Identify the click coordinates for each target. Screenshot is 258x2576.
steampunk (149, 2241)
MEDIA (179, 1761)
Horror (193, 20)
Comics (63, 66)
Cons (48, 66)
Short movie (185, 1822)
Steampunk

*-*-*

TASK INSTRUCTIONS:
Having read the entries, output all of them verbatim.

RESULT:
Identify the click coordinates for each target. Screenshot is 258x2576.
steampunk (149, 2241)
MEDIA (179, 1761)
Horror (193, 20)
Comics (63, 66)
Cons (48, 66)
Short movie (185, 1822)
Steampunk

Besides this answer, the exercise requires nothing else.